Of the error of the mesmerists in bestowing an illjudged appellation, the opposite party have taken ample advantage. They have thrust forward the unlucky cognomen into the very van of discussion, and have thus compelled an inquiry into the cause of mesmerism, before the phenomena could be well considered. Surely it must be conceded that so singular an inversion of true philosophical investigation cannot but have proved highly detrimental to the subject of our discussion. In what other matter have we acted so strangely as to inquire into the secret cause, before men are well agreed respecting the visible effects? Do we not, in conducting an important analysis, first ascertain the phenomena, their characteristics, and the circumstances under which they appear; and then, after long and careful induction, name-but with caution- some pervading principle into which they may all be harmoniously resolved?
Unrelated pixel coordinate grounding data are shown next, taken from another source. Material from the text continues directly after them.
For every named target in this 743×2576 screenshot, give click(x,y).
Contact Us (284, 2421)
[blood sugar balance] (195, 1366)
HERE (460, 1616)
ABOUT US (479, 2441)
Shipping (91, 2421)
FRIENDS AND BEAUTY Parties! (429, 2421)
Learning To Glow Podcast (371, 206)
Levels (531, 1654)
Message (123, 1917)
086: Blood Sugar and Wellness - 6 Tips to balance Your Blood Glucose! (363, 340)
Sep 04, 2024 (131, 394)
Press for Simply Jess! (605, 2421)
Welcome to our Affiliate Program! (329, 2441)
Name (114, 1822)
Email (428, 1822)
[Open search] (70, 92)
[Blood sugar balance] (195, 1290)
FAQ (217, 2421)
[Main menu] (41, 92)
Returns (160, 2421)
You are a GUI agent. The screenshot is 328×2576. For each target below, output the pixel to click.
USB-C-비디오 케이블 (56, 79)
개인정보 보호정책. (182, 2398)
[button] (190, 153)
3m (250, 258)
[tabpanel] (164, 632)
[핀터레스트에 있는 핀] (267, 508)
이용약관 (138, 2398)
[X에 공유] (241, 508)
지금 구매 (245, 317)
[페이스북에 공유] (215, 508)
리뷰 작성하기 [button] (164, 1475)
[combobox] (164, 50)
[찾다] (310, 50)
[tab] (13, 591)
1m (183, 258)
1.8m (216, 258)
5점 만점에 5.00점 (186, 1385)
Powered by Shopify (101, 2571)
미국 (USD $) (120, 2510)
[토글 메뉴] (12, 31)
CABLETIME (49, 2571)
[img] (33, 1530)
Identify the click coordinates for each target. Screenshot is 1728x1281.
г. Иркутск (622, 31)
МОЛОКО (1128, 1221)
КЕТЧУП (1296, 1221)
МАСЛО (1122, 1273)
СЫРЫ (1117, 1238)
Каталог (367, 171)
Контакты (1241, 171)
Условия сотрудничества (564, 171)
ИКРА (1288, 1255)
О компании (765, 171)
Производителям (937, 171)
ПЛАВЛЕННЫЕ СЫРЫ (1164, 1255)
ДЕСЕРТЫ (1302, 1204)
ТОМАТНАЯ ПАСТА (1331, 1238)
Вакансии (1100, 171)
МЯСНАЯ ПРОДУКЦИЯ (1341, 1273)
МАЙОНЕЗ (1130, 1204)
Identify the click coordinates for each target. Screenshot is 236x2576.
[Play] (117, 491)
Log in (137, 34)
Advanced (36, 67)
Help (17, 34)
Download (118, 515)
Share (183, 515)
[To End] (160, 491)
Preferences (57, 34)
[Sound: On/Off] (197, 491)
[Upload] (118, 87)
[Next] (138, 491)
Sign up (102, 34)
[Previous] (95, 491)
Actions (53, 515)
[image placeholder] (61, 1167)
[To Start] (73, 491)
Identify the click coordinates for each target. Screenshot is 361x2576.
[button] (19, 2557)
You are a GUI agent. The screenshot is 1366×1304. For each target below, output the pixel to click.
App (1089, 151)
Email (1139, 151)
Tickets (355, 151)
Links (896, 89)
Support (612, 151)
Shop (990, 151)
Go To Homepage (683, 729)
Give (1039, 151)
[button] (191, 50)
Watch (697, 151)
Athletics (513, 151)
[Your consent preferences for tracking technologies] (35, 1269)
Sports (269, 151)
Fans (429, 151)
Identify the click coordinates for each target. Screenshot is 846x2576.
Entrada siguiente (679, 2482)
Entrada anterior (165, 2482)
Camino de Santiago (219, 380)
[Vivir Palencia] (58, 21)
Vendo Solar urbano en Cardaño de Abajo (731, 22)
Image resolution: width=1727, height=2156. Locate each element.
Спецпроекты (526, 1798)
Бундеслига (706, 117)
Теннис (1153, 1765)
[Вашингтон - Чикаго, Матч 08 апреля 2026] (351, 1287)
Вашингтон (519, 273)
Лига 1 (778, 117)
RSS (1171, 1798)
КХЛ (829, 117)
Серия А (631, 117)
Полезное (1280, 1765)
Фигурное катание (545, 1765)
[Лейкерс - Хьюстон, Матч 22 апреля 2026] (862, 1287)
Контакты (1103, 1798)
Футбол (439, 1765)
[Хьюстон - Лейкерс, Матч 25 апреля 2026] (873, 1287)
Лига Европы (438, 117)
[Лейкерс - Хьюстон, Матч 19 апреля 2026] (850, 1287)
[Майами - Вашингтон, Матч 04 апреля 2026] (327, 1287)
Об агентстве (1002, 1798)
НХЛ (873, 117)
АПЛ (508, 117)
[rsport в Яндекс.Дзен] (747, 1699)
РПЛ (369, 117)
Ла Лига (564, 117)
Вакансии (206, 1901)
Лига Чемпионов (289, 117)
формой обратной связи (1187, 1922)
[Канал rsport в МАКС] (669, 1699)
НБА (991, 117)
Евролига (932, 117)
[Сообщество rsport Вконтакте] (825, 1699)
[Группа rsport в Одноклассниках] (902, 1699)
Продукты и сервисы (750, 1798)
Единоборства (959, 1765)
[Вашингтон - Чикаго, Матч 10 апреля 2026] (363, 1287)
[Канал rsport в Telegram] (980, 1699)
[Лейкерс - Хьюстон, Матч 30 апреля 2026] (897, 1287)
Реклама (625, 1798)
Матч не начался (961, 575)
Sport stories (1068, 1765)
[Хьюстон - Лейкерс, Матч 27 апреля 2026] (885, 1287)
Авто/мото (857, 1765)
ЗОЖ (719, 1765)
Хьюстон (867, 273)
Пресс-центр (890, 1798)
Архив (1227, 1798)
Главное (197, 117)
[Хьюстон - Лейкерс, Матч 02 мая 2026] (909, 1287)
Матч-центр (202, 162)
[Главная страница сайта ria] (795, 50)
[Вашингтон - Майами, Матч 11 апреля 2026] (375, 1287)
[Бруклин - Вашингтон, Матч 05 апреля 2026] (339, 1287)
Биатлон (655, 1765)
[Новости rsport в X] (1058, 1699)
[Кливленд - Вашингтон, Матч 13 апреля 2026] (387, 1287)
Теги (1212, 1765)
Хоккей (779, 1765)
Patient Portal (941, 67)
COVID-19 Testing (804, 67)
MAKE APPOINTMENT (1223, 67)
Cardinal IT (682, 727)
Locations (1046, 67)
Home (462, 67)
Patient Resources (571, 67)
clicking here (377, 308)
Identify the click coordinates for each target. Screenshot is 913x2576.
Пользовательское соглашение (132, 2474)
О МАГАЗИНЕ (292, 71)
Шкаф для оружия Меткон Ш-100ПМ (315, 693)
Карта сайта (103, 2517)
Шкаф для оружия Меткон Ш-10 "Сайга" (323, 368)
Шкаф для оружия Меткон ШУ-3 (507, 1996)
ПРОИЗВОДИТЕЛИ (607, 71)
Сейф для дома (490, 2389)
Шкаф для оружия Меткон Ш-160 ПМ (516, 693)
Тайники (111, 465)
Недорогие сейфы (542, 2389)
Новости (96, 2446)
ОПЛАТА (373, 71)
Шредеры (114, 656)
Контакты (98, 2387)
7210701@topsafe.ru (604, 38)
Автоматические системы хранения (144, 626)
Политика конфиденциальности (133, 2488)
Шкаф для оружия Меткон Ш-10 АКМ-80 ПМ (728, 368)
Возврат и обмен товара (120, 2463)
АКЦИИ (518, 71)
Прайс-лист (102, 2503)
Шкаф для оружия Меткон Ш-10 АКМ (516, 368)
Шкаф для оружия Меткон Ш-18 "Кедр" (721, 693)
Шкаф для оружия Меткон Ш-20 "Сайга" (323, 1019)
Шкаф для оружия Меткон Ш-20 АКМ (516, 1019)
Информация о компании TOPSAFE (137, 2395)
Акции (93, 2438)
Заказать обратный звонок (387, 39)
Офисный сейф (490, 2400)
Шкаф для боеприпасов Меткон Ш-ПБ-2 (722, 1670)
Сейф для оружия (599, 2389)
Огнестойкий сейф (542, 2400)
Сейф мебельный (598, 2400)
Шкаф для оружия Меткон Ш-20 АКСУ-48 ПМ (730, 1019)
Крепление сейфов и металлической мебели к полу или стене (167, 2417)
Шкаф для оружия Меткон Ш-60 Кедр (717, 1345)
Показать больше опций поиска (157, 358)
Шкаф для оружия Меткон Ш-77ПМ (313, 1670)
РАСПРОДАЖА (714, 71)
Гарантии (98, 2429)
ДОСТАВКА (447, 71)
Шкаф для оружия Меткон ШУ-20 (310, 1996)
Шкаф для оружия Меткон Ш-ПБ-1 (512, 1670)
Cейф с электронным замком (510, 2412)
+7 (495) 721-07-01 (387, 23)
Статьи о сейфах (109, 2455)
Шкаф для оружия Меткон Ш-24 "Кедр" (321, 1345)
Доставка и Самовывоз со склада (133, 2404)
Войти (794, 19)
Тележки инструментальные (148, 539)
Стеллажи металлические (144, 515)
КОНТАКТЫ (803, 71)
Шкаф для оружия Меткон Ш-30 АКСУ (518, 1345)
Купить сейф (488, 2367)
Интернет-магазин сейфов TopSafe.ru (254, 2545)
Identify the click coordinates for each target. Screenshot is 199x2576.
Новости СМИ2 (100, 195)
Not only is it natural thus to commence a course of reasoning with what is nearest to our apprehensions, but, by so doing, we secure that essential requisite to an argument - a firm and undebateable ground, where both he who would convince, and he who is to be persuaded, may meet as on a neutral territory, and, taking a common point for starting, be advantaged with at least a probability of arriving at a common conclusion. Facts are this neutral ground; -facts are this point of vantage; for it is to be remarked that respecting outward and visible pheno

mena there is ordinarily but little difference of opinion, while, in reference to hidden causes, men ever are and must be divided. For instance, every one knows the sensation of light, and may convince himself, if he pleases, that under such and such circumstances, such and such phenomena do occur. So far mankind are agreed: but when we would assign the primary cause of light and its phenomena, we find the war commenced, and opinions far divided some adopting the undulatory theory, while others fondly cling to the Newtonian doctrine of emitted rays.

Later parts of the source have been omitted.